Please, without any pictures, set down exactly the part of the listing below that opens with the line containing "The height and width of the screenshot is (310, 488)." and closes with the line containing "The width and height of the screenshot is (654, 469).".
Start of Information supplied
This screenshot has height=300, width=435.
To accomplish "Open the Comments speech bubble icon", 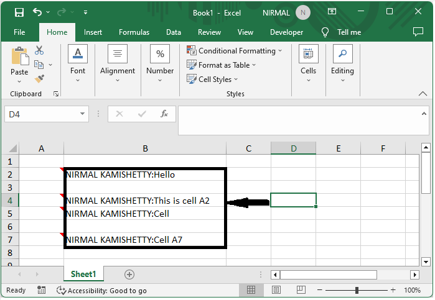I will pyautogui.click(x=418, y=32).
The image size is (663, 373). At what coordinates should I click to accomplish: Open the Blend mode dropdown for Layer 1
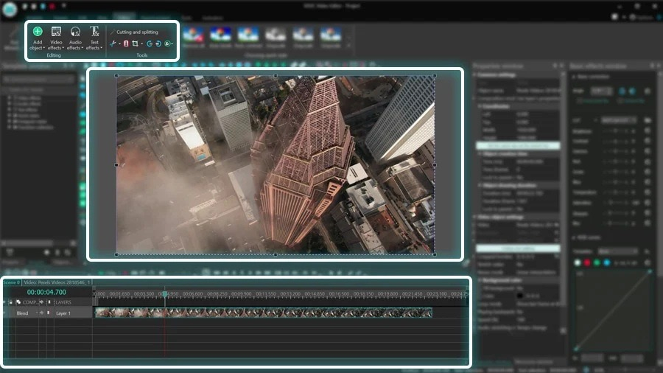pyautogui.click(x=27, y=313)
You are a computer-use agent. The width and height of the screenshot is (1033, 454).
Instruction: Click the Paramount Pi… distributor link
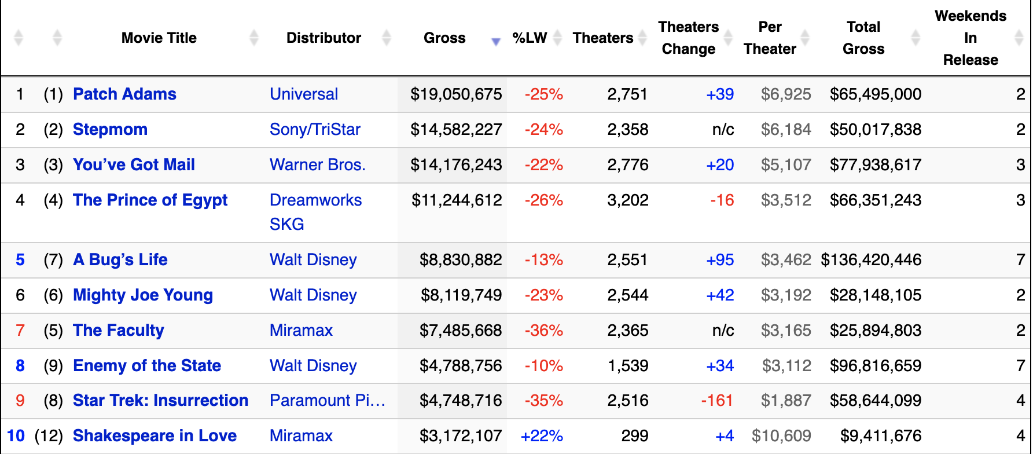point(327,401)
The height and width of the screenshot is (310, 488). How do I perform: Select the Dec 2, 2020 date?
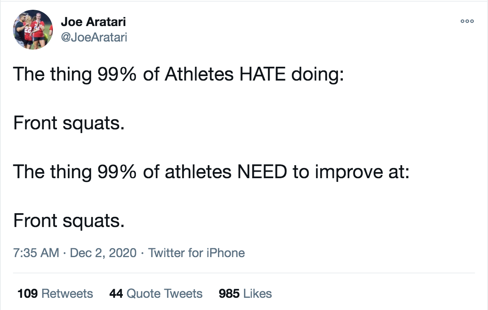tap(103, 253)
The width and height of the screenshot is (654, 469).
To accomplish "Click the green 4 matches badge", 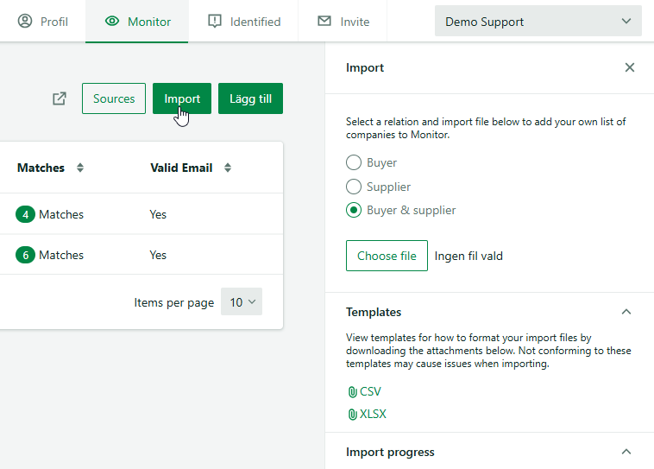I will coord(25,215).
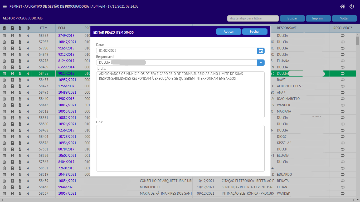The height and width of the screenshot is (202, 360).
Task: Toggle resolved status for item 58439
Action: pos(342,181)
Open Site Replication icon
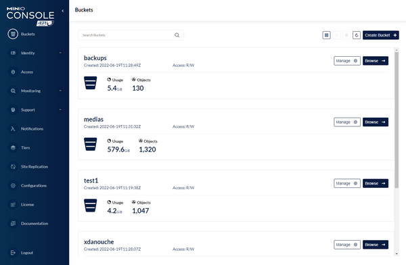Screen dimensions: 406x265 click(x=13, y=167)
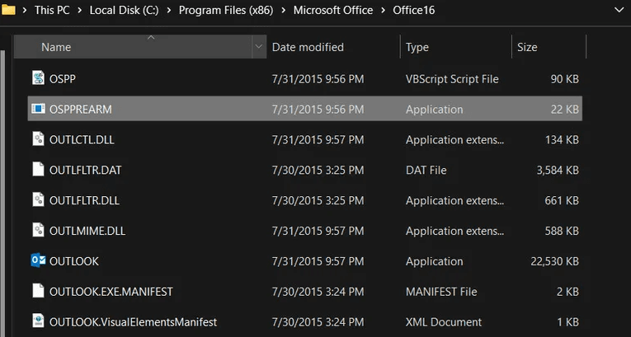Click the OUTLMIME.DLL file icon
The image size is (631, 337).
(38, 231)
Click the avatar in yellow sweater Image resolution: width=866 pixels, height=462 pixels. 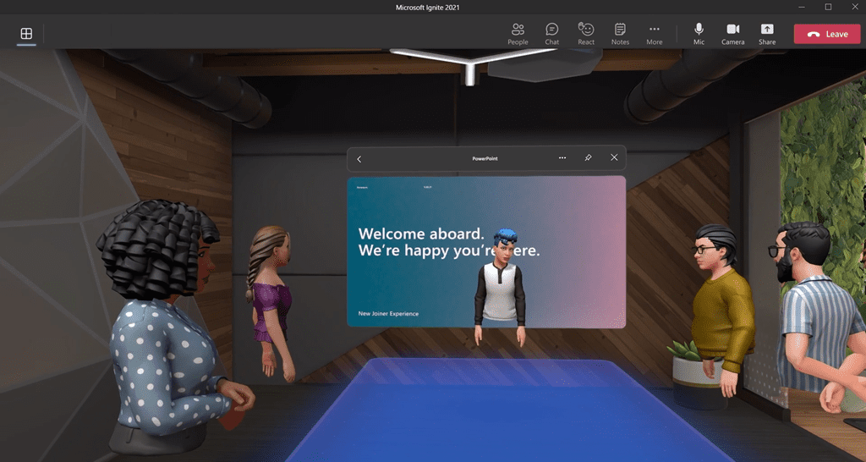coord(719,305)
End of Information supplied
Final answer:
The height and width of the screenshot is (310, 488). How do I perform: Select the Dec 2, 2020 date?
tap(103, 253)
The width and height of the screenshot is (654, 469).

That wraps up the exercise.